Stored records
[Start of Attachment]
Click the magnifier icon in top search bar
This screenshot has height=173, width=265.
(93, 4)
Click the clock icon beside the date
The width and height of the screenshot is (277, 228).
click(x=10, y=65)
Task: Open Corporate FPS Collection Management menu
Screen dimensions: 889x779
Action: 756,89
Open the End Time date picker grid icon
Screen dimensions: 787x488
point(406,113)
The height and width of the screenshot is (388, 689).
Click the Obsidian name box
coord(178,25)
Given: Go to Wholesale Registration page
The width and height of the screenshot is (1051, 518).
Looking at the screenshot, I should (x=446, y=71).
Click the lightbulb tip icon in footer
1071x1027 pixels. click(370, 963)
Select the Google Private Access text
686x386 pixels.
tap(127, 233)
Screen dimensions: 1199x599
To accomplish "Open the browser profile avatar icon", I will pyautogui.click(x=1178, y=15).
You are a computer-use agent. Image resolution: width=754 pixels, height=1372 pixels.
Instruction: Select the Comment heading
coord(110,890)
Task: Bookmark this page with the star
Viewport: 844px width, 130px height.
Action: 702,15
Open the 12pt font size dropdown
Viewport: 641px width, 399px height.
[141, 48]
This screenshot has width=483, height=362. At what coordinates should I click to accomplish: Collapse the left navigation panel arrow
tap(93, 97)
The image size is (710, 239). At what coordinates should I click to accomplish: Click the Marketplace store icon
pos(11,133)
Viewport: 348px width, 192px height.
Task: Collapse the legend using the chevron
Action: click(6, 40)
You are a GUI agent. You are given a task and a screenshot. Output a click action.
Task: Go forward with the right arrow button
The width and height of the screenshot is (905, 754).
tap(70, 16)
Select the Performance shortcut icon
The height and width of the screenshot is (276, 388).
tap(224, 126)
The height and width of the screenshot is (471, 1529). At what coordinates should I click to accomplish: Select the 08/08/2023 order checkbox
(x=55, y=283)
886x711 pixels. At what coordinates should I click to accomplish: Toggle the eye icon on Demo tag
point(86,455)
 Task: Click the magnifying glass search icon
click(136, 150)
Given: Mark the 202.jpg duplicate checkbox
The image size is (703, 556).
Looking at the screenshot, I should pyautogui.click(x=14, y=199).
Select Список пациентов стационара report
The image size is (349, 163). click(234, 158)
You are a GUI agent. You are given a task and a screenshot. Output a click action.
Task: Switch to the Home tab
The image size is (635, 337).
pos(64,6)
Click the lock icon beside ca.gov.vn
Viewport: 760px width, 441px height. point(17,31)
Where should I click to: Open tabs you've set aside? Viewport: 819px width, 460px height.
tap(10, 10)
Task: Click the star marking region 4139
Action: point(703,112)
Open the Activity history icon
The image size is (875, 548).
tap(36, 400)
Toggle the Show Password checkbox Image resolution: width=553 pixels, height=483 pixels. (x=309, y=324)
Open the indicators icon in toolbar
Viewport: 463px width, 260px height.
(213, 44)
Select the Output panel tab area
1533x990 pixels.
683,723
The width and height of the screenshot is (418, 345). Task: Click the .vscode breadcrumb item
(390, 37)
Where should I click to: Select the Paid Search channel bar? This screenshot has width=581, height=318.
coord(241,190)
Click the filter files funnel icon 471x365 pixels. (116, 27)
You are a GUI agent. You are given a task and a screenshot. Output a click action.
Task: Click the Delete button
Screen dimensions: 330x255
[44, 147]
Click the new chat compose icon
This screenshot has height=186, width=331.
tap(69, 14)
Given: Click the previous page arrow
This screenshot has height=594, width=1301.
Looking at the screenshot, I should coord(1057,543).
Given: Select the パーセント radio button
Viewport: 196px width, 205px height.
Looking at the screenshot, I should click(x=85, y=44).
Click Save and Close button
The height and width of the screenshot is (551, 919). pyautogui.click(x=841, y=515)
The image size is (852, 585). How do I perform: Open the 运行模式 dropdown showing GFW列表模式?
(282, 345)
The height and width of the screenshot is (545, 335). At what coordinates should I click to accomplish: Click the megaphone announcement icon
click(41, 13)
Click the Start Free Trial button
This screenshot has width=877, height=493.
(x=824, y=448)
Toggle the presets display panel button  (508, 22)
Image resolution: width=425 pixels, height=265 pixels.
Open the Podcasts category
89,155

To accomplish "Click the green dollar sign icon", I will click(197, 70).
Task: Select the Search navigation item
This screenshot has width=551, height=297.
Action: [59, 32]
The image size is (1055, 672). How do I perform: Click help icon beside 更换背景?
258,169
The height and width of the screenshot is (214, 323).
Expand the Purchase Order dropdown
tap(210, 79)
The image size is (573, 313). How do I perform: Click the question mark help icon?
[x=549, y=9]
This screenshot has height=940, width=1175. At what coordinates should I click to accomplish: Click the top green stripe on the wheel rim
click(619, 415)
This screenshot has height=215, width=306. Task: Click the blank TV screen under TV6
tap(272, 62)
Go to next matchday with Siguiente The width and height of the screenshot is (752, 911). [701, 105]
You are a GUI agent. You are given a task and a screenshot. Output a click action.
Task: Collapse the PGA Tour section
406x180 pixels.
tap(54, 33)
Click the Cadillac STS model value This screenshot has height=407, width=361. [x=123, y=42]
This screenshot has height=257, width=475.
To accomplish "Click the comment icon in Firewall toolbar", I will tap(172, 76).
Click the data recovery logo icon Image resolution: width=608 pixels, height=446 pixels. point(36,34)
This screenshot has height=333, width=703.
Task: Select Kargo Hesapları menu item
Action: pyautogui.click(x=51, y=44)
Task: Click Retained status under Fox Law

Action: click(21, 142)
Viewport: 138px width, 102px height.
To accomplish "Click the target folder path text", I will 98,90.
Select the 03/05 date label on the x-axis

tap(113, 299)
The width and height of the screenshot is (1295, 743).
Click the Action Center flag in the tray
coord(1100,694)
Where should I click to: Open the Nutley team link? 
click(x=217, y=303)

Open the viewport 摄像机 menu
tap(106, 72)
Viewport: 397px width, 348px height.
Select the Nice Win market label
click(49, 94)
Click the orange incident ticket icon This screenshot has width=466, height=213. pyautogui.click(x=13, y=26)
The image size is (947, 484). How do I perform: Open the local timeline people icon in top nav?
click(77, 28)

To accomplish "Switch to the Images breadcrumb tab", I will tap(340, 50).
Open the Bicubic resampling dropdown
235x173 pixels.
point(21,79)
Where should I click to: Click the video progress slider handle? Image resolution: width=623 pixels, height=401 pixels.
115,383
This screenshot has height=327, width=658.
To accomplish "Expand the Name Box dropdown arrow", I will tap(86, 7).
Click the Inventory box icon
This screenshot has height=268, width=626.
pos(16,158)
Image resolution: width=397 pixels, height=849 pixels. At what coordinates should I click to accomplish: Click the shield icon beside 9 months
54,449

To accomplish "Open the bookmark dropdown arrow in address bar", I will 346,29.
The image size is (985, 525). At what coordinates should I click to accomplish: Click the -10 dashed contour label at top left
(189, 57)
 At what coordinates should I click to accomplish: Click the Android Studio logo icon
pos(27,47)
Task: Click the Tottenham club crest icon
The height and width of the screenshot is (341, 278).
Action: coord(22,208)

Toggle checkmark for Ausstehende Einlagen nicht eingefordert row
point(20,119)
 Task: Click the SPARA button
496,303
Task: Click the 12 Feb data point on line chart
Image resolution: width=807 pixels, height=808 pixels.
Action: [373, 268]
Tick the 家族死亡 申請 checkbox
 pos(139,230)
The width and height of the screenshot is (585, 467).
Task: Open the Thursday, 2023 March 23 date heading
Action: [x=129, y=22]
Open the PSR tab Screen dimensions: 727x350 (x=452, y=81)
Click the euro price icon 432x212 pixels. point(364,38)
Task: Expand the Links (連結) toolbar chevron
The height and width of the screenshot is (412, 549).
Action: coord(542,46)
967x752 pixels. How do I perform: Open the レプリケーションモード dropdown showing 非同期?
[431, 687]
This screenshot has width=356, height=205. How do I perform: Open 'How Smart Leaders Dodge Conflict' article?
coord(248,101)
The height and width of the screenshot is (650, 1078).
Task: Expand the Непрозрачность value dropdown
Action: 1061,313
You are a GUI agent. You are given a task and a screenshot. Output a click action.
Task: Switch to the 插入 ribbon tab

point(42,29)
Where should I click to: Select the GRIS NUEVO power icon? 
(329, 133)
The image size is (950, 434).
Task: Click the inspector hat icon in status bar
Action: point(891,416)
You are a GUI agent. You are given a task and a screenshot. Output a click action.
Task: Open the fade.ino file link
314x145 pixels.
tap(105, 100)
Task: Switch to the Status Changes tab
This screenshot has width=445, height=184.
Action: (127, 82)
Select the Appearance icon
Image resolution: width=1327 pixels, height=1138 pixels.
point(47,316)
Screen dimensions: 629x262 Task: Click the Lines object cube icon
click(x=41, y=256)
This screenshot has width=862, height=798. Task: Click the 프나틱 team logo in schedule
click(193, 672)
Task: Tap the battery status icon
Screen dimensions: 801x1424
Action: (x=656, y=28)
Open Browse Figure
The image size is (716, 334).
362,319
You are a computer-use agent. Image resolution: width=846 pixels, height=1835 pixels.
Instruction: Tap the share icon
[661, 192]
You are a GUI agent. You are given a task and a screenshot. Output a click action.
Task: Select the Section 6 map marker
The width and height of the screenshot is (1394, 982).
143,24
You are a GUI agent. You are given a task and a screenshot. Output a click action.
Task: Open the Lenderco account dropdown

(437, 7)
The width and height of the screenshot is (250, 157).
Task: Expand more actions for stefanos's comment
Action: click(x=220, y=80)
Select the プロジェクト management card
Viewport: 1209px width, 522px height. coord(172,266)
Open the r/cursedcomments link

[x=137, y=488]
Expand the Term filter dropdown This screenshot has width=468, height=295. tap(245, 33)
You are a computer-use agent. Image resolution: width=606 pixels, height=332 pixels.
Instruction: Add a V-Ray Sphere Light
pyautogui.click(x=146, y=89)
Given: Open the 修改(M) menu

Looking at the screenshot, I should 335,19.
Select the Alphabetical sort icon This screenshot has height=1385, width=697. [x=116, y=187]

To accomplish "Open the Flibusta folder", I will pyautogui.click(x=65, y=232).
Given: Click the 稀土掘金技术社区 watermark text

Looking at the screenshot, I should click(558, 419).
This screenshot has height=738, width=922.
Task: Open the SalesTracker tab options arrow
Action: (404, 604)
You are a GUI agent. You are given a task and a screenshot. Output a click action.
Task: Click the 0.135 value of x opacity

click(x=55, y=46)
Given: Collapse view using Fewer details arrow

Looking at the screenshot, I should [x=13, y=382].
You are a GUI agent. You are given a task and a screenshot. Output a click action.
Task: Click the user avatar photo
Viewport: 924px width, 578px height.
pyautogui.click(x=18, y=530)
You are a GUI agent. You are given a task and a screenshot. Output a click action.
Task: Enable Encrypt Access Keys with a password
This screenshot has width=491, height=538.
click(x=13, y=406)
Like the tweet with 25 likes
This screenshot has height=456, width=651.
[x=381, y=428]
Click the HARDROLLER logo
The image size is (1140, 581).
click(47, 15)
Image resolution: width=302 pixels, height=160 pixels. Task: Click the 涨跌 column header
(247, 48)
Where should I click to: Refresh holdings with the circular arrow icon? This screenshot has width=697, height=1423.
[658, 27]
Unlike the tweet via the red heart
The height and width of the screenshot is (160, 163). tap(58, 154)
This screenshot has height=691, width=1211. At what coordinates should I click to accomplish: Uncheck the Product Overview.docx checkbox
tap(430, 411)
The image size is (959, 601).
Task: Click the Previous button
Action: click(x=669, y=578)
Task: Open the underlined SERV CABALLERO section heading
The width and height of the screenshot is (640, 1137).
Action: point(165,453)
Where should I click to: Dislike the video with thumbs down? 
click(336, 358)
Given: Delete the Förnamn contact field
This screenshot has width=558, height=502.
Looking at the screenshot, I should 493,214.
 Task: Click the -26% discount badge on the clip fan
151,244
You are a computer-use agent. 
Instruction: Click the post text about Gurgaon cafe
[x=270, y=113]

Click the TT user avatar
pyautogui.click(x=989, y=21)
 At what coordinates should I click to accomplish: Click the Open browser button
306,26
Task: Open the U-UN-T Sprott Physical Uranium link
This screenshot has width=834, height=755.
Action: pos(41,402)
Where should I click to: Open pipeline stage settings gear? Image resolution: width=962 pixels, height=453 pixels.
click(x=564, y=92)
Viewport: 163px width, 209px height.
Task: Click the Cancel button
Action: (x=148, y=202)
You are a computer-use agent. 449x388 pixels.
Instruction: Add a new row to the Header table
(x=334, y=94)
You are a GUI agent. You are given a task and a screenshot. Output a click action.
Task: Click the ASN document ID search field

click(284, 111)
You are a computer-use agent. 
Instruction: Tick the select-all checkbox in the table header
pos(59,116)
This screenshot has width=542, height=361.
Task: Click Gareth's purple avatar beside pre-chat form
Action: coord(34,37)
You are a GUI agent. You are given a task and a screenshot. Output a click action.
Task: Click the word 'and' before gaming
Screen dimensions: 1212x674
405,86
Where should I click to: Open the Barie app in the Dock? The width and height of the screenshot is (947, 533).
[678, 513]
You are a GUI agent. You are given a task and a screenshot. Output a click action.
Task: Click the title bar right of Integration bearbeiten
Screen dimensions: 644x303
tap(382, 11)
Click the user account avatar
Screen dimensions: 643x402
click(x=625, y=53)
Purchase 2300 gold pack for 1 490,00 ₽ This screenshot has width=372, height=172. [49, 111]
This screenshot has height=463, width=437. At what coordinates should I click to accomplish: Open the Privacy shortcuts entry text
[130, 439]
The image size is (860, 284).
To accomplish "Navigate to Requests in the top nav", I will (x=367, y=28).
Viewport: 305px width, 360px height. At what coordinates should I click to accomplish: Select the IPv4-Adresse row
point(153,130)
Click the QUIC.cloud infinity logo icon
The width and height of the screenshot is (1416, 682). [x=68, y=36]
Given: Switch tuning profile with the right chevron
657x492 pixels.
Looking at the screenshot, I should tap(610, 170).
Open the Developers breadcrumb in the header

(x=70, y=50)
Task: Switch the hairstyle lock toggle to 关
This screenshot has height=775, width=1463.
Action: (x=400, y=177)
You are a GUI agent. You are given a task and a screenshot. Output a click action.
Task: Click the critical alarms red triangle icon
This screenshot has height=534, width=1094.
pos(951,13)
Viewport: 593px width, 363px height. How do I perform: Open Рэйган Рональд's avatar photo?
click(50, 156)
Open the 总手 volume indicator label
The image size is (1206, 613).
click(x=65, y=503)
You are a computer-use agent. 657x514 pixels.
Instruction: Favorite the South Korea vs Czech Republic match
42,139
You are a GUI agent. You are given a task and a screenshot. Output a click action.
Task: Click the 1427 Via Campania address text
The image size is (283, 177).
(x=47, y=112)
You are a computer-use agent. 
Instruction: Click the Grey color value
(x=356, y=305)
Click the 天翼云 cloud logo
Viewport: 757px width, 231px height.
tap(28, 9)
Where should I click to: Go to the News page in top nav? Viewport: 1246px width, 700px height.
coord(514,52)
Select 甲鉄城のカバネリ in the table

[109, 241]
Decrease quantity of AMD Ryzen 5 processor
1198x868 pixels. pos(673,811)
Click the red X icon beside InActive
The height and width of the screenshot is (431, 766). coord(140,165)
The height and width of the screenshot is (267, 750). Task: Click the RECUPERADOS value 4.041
[End of Attachment]
THE PROBLEM: Return exactly, and only, the lines above starting at the line that contains "Task: Click the SPARA button" and ending at the line that contains "Open the PSR".

TASK RESULT:
 Task: Click the SPARA button
496,303
Task: Click the 12 Feb data point on line chart
Image resolution: width=807 pixels, height=808 pixels.
Action: [373, 268]
Tick the 家族死亡 申請 checkbox
 pos(139,230)
The width and height of the screenshot is (585, 467).
Task: Open the Thursday, 2023 March 23 date heading
Action: [x=129, y=22]
Open the PSR tab Screen dimensions: 727x350 (x=452, y=81)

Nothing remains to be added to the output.